Меня затопила тишина больших комнат. Пустота дома была схожа с зияющей пустотой спортивной площадки, когда идут уроки. Впервые за все время женатой жизни я чувствовал себя совершенно одиноким. Однако я недолго сидел так – всегда моим ответом на подобное настроение было действие. Как только я заметил, что начинаю погружаться в скорбные размышления, я поднялся наверх и оделся.
Первое, что я сделал, приехав в город, это заказал билет на авиарейс до Неаполя на следующую неделю. С того момента, как я нашел письма, прошло уже пять дней, и я уже начал подозревать, что Вернон использует своих друзей в Британском музее как предлог, чтобы по какой-то причине задержать меня здесь. Во всяком случае, установление подлинности писем, даже если все дело было в этом, не имело значения: подлинные письма с таким же успехом могли быть использованы в качестве приманки, чтобы навести на поддельные мемуары. Все зависело от того, что я найду в Неаполе. Смотря на дело таким образом, я не мог понять, почему позволяю Вернону так долго держать меня в Лондоне.
Заказав билет, я десять минут спустя уже был в магазине и, направляясь наверх, пригласил Вернона подняться и выпить со мной. В офисе я усердно угощал его виски, надеясь, что он как-нибудь проговорится. Он говорил свободней, чем прежде: о том, как трудно было быть гомосексуалистом во время войны, о смерти родителей и как он решил продолжать заниматься книжным магазином в основном из уважения к отцу. Конечно, ни к чему хорошему это не привело, поскольку ценности прошлого ушли в небытие. Мир отвернулся от литературы. Теперь ценилось другое: быть, как я, ловким и без совести.
Вернон не делал секрета из своего возмущения и боли, и это помогло мне восстановить доверие к нему. Так прошло около часа, и я понял, что невольно открыл шлюзы и теперь предстоит выдержать поток так долго сдерживавшихся откровений о его гомосексуализме. Вернона было не удержать, как это часто бывает со старыми и одинокими людьми. Он был настолько искренен, что мне становилось все трудней подозревать его в чем-то.
Одна его фраза застряла в моем сознании, словно стрела в бальзовом дереве. Когда мы разговаривали о тайнах, шифрах и войне, я спросил Вернона, не считает ли он совпадением то, что очень высокая доля британцев-изменников были гомосексуалистами. Он долго сидел молча и совершенно неподвижно, и я подумал, что могу отбросить все подозрения на его счет. Наконец он закинул ногу на ногу, что, как я теперь понимал, было умышленно экстравагантным в его поведении, мягко свел у подбородка поднятые ладони и проговорил:
– Предательство – ужасная вещь.
Когда тем вечером Элен вернулась домой, я стоял почти в той же позе, в какой она оставила меня утром, – опершись на косяк застекленной двери и наблюдая, как гаснет в саду дневной свет. Не поворачивая головы, все так же молча и неподвижно я слушал, как приближаются ее шаги по коридору, готовый повторить утреннее представление. Шаги приблизились к кухне, но не замерли у порога, а застучали по кафелю пола. Меня охватил сумасшедший страх, что она хочет наброситься на меня. Сознавая, что в этой позе я полностью беззащитен, я резко повернулся, чтобы встретить нападение.
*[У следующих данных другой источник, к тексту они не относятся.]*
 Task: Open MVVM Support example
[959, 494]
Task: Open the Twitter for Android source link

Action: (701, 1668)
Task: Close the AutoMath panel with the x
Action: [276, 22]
– Клод! – Элен бросилась мне на шею, выронив сумочку; карандаш для ресниц и несколько монет покатились по полу. – Какой страшный день!
Я был застигнут врасплох и не сразу ответил на ее объятие.
– Что такое? Что случилось?
– Да то, что мы не разговаривали сегодня утром. Я с тех пор не могу прийти в себя. Это было ужасно, Клод. – Элен опустила голову мне на плечо и закрыла глаза. – Обещай, что мы не будем больше так ссориться.